2.2.1 Change the number of hidden layers

       According to the network model parameters numbered #1, #2, and #3 in Table 2-2, the number of hidden layers is set to 1, 2, and 3 respectively, the number of magnesium layer neurons is 10, and the training algorithm is trainlm. The learning rate is 0.001, the activation function is logsig, the mean square error (mse) is used as the optimization index, and is verified in the verification set. The final performance results are as follows:

 Figure 2-4 #1 model parameter training results

 Figure 2-5 #2 model parameter training results

 

 Figure 2-6 #3 model parameter training results

2.2.2 Change the number of neurons in each layer

       As shown in Table 2-2, for number #1, change the number of neurons to 20 and keep other parameters unchanged. The training results can be obtained as shown in Figure 2-7.

 Figure 2-7 #4 model parameter training results

       Similarly, for number #2, only change the number of neurons in the first hidden layer to 20, and keep other parameters unchanged. The training results can be obtained as shown in Figure 2-8.

 Figure 2-8 #5 model parameter training results

2.2.3 Changing the learning rate

       As shown in numbers #6 and #7 in Table 2-2, the number of hidden layers is set to 5, the number of neurons is 20, 20, 10, 10, 5, and the learning rates are 0.01 and 0.1 respectively. Training The algorithm and activation function are trainlm and logsig respectively. The training results are shown in Figure 2-9 and Figure 2-10.

 Figure 2-9 #6 model parameter training results

 Figure 2-10 #7 model parameter training results

2.2.4 Change the training algorithm

       As shown in the model parameters numbered #6, #8, #10, and #11 in Table 2-2, the hidden layers are all set to 5 layers, and the number of neurons is 20, 20, 10, 10, and 5 in order. The rates are all 0.01, the training algorithms are trainlm, trainscg, trainrp and trainingd respectively, and the activation functions are all logsig. As shown in Table 2-1, the Levenberg-Marquardt algorithm (  the fastest training algorithm for medium-sized networks ) and the normalized conjugate gradient method (the only one that does not require The conjugate gradient method of linear search), the elastic BP  algorithm (which has the advantages of fast convergence and small memory usage) and the basic gradient descent method. The training results are shown in Figure 2-11 , Figure 2-13 , and Figure 2-14 .

2.2.5 Changing the activation function

       As shown in the model parameters numbered #8 and #9 in Table 2-2, the hidden layer is set to 5 layers, the number of neurons is 20, 20, 10, 10, 5, and the learning rate is 0.01. Training The algorithm is trainlm, and the activation functions are logsig and tansig respectively. The training results are shown in Figure 2-12 .

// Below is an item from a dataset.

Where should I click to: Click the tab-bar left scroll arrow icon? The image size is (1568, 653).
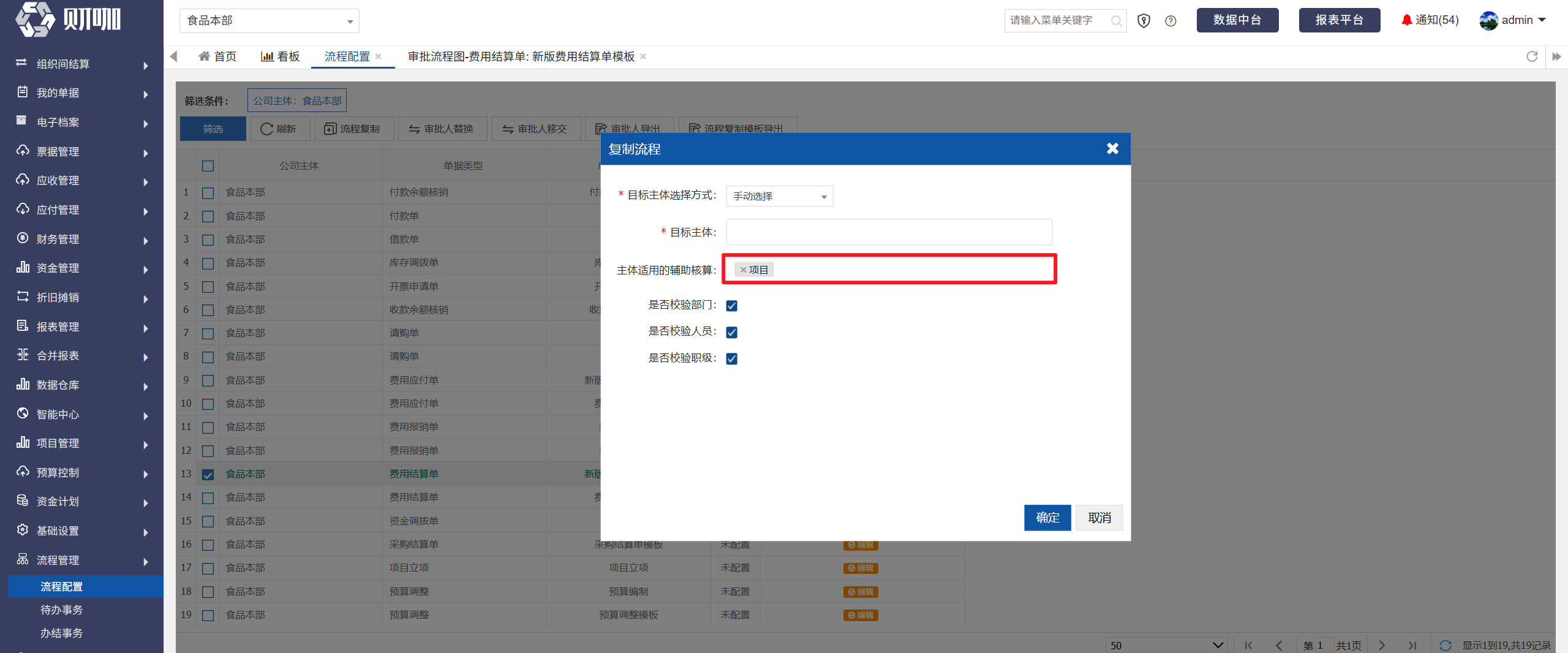(x=173, y=56)
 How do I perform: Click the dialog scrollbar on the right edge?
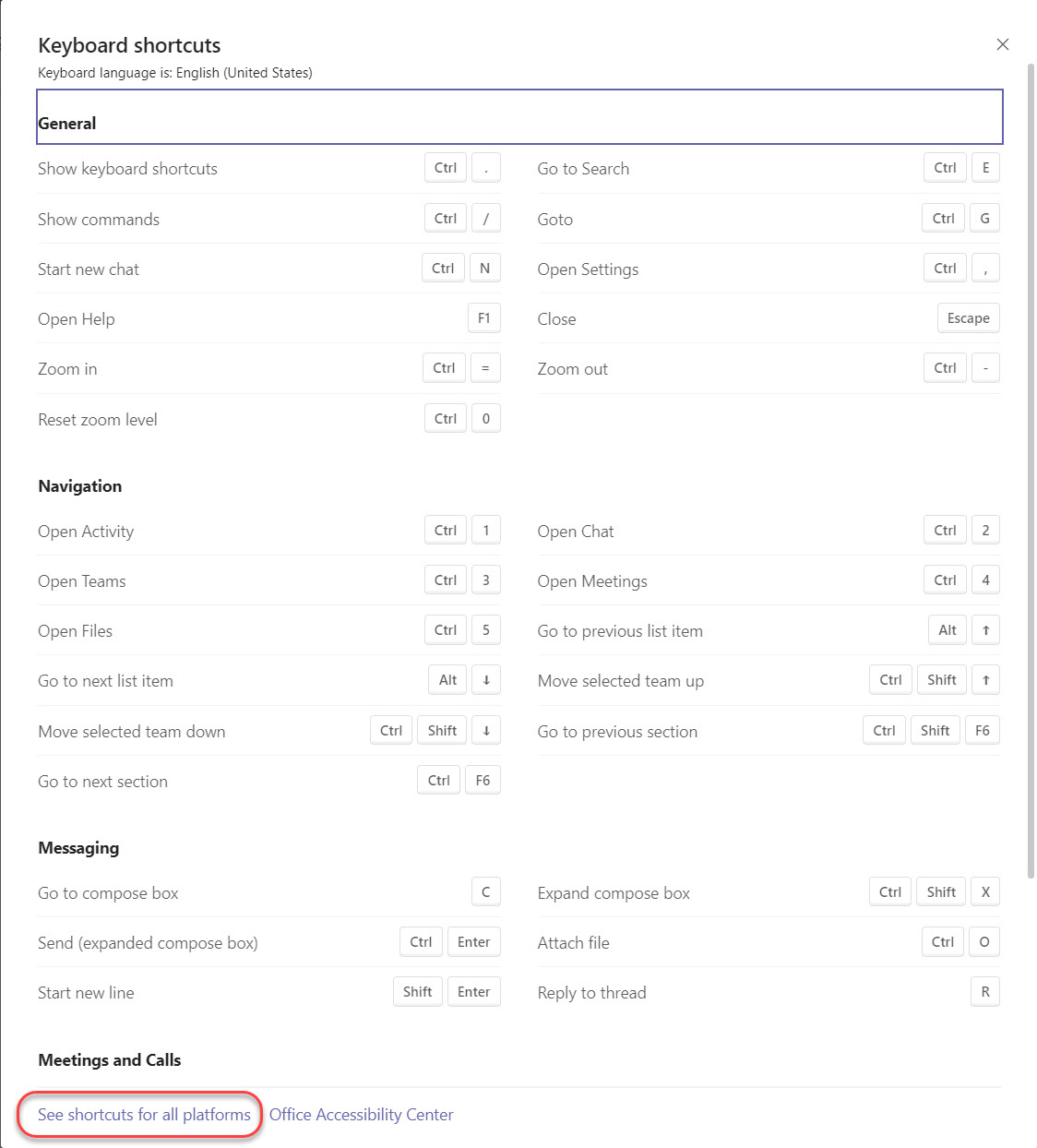1030,461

 Figure 2-11 #8 model parameter training results

 Figure 2-12 #9 model parameter training results

 Figure 2-13 #10 model parameter training results

 Figure 2-14 #11 model parameter training results

2.2.6 Analysis of approximation results

       The number of iterations and training time of different BP network model parameters are shown in Table 2-3. The results of MSE, SSE, RMSE, maximum relative error and maximum absolute error are shown in Table 2-4.

Table 2-3 Results of iteration times and training duration of different BP network models

serial number

number of iterations

Training duration (seconds)

#1

849

5

#2

216

42

#3

289

81

#4

88

less than 1

#5

283

73

#6

460

176

#7

413

112

#8

443

35

#9

621

71

#10

937

243

#11

10000+

1000+

Table 2-4 MSE, SSE, RMSE and other results of different BP network models

serial number

MSE

SSE

RMSE

maximum absolute error

maximum relative error

#1

0.9255

9255.0110

0.9620

1.7650

5.4148e+19

#2

2.3173e-05

  0.2317

0.0048

0.0056

1.4902e+17

#3

  1.7493

1.7493e+04

1.3226

1.5567

4.7757e+19

#4

8.3655e-09

8.3655e-05

9.1463e-05

  9.1786e-05

2.8150e+15

#5

0.7609

7.6091e+03

0.8723

0.9602

2.9458e+19

#6

0.0486

485.7135

0.2204

0.2393

7.3422e+18

#7

0.0644

644.3497

0.2538

0.2780

8.5292e+18

#8

0.0040

40.4638

0.0636

0.0658

2.0186e+18

#9

0.1512

1.5121e+03

0.3889

0.4072

1.2492e+19

#10

6.0798e-09

6.0798e-05

7.7973e-05

7.8006e-05

2.3931e+15

#11

0.0055

54.8824

0.0741

0.0746

2.2898e+18

       In summary, the best performing network is the network numbered #10, with an MSE of 6.0798e-09, an SSE of 6.0798e-05, and a RMSE of 7.7973e-05. The training time is 243 seconds. However, compared to the network numbered #4, Its indicators are similar to #10, but the training time is less than 1 second, so I chose the network of #4 as the final network of the BP neural network. The MSE is 8.3655e-09, the SSE is 8.3655e-05, and the RMSE is 9.1463e-05. . Optimal and suboptimal BP neural network model parameters, #4 model: hidden layer is 1 layer, number of neurons is 20, training algorithm is trainlm, learning rate is 0.001, activation function logsig; #10 model: implicit The layer is 5, the number of neurons is 20 20 10 10 5, the training algorithm is tranrp, the learning rate is 0.01, and the activation function is logsig.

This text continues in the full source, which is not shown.